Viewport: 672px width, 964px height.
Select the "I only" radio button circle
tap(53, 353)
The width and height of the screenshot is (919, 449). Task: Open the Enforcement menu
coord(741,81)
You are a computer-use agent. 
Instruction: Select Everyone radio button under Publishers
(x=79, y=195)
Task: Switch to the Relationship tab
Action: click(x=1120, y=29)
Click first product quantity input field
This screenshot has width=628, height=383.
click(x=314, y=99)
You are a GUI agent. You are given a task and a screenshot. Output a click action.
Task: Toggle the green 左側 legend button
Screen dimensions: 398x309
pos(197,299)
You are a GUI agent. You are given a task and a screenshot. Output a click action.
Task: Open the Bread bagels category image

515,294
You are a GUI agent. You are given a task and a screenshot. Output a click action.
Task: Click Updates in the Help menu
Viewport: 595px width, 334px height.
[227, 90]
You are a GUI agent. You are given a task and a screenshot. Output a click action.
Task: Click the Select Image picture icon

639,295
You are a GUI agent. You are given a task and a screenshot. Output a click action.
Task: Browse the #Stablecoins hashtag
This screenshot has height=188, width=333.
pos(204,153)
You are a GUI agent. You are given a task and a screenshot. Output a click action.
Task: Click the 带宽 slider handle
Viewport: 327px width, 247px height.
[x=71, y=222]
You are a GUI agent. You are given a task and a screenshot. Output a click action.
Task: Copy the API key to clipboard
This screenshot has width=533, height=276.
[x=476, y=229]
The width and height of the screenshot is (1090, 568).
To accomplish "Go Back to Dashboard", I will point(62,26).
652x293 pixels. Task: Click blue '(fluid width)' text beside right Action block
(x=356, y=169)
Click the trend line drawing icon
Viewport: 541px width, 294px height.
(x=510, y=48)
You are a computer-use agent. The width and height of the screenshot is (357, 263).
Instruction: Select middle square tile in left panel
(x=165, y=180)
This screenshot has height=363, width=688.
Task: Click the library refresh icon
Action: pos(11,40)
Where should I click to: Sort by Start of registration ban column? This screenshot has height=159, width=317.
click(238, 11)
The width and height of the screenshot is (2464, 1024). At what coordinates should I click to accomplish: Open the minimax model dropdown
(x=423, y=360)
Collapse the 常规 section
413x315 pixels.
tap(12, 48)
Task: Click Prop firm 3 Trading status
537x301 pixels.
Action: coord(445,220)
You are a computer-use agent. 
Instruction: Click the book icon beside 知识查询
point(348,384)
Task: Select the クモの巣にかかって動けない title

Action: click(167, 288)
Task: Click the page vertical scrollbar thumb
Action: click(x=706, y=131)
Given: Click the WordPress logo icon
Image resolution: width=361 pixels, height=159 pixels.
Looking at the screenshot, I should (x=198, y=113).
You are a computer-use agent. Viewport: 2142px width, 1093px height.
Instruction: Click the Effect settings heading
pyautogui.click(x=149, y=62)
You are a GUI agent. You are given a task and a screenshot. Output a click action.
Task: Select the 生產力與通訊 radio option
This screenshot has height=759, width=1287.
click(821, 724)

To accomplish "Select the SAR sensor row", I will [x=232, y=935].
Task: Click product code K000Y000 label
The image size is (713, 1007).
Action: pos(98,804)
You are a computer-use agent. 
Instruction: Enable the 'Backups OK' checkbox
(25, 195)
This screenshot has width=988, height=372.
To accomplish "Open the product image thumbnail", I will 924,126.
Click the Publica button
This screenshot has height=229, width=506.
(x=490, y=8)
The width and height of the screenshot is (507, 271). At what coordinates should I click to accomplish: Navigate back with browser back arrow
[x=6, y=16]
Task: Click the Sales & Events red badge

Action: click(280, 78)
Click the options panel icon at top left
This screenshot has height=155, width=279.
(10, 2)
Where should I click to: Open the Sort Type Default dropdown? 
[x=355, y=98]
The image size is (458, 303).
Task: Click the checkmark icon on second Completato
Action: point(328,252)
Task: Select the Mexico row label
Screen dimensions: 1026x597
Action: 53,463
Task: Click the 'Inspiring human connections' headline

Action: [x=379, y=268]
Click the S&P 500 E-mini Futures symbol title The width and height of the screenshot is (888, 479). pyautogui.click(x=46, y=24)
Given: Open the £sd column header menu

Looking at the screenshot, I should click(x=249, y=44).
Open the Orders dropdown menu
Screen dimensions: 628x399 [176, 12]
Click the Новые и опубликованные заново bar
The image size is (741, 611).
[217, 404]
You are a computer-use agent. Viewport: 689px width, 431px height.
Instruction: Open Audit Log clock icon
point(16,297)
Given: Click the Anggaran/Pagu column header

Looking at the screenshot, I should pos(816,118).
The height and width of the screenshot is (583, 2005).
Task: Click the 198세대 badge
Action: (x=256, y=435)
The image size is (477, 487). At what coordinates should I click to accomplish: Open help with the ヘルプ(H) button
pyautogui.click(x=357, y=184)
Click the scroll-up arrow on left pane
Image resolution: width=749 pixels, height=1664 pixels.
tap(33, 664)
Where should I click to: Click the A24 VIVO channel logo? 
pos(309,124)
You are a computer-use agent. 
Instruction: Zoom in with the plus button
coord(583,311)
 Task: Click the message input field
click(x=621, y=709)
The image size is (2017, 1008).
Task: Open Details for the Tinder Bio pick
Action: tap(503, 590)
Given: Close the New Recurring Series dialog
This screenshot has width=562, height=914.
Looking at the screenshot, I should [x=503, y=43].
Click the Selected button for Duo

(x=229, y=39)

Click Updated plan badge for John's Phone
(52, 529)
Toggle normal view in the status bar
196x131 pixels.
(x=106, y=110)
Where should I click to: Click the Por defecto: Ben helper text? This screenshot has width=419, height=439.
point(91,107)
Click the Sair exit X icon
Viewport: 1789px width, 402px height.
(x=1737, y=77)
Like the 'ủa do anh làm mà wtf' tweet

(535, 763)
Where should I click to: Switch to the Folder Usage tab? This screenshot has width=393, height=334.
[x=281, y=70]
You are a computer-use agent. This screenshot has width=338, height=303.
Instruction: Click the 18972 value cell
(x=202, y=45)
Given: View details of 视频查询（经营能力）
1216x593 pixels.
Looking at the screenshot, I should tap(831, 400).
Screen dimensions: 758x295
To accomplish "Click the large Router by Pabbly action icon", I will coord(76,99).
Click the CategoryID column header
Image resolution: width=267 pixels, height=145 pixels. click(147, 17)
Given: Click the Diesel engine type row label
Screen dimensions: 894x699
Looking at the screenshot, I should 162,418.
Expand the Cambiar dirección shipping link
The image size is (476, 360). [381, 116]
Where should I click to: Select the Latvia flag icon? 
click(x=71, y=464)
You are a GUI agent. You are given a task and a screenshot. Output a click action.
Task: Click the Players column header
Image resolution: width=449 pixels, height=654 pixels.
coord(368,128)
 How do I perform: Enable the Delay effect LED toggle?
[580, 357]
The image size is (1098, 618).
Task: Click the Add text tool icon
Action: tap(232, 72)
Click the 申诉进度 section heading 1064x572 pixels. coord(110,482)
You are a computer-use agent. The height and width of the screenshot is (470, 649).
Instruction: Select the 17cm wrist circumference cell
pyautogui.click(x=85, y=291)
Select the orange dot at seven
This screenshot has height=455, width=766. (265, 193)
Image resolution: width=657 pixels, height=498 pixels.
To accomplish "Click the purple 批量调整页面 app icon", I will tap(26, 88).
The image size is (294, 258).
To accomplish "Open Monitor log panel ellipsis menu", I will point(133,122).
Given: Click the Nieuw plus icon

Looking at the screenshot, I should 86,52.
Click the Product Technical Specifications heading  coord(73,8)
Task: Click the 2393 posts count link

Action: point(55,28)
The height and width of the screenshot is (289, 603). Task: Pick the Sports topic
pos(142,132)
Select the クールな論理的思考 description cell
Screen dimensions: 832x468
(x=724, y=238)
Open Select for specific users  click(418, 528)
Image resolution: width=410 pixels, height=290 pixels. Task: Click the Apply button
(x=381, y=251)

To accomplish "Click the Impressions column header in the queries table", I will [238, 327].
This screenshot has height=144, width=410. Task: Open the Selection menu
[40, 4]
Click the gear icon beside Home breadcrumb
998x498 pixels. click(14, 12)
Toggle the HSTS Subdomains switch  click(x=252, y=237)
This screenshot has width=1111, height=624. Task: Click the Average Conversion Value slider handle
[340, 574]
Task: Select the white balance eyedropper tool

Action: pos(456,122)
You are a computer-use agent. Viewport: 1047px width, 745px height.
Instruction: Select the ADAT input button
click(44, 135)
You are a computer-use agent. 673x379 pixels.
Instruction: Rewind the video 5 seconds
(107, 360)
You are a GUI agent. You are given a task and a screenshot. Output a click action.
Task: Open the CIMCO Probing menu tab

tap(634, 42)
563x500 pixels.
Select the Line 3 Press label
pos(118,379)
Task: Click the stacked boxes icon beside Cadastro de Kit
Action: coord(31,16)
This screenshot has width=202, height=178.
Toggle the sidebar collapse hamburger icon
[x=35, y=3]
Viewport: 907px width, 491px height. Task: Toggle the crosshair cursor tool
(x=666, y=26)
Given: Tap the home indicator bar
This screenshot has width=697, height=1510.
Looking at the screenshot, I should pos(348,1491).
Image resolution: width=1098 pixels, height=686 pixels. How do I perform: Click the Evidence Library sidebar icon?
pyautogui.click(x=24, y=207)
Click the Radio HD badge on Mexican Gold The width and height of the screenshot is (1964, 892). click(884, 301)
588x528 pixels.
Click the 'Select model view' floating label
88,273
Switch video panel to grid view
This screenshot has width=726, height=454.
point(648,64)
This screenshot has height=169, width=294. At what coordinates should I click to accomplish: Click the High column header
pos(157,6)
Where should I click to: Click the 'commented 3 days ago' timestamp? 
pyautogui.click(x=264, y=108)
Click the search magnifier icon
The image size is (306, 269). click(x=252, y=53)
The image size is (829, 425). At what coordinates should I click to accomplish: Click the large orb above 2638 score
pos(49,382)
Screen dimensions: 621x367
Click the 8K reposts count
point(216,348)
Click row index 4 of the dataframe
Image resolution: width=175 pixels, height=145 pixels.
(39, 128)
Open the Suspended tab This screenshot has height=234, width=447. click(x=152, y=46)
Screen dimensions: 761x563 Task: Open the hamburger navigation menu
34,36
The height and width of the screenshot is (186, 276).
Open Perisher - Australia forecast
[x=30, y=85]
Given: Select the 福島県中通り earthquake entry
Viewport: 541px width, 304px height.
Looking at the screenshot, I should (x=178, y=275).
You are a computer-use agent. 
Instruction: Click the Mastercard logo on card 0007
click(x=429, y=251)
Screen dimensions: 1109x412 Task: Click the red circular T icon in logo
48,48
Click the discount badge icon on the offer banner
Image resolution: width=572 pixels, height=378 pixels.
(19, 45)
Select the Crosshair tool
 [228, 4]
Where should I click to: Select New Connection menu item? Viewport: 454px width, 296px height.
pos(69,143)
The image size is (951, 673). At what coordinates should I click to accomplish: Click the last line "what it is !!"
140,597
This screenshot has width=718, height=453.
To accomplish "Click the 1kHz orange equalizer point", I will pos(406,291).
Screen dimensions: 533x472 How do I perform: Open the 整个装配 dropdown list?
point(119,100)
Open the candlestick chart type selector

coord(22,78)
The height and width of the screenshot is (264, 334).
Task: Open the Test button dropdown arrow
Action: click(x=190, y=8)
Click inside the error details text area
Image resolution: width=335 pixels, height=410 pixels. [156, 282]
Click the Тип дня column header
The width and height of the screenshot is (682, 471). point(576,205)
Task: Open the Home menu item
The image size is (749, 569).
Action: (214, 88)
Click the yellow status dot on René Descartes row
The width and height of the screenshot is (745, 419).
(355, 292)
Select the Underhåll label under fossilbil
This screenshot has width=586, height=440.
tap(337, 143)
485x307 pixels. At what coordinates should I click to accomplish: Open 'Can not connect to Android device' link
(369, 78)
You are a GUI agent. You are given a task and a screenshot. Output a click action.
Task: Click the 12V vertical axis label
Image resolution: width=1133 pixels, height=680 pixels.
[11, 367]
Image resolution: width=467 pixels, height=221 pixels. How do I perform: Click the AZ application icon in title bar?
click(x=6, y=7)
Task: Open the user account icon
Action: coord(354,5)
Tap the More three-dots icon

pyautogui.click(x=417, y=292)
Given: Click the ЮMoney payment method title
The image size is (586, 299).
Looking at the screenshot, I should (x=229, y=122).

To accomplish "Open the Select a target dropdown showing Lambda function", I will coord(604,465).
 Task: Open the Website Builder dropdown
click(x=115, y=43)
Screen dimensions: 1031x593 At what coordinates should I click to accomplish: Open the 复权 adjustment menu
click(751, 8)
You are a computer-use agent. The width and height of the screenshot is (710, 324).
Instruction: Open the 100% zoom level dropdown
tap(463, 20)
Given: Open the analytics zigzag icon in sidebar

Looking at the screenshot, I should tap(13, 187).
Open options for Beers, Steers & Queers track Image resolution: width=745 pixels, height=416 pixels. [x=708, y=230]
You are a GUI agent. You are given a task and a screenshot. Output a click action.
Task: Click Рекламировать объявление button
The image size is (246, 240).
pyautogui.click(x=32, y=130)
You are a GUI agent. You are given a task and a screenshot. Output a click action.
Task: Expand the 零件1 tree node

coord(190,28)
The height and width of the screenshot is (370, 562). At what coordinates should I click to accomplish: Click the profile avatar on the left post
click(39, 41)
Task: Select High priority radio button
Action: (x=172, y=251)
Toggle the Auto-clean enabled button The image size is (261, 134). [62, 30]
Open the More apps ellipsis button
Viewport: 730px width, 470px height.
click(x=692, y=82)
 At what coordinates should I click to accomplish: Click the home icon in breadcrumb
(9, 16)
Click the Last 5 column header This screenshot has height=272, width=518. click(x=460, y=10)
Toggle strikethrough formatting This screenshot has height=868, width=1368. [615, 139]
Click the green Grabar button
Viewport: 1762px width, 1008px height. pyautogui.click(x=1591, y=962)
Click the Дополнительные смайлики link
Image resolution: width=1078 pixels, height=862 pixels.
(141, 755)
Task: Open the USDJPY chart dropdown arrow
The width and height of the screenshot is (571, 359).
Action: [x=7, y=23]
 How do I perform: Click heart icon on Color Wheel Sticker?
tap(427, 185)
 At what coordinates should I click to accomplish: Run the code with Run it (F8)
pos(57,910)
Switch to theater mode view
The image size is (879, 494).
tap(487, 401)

■ The task
Pull together all lines from the data that mention the word "ellipsis".

■ Worked solution
To accomplish "Open Monitor log panel ellipsis menu", I will point(133,122).
Open the More apps ellipsis button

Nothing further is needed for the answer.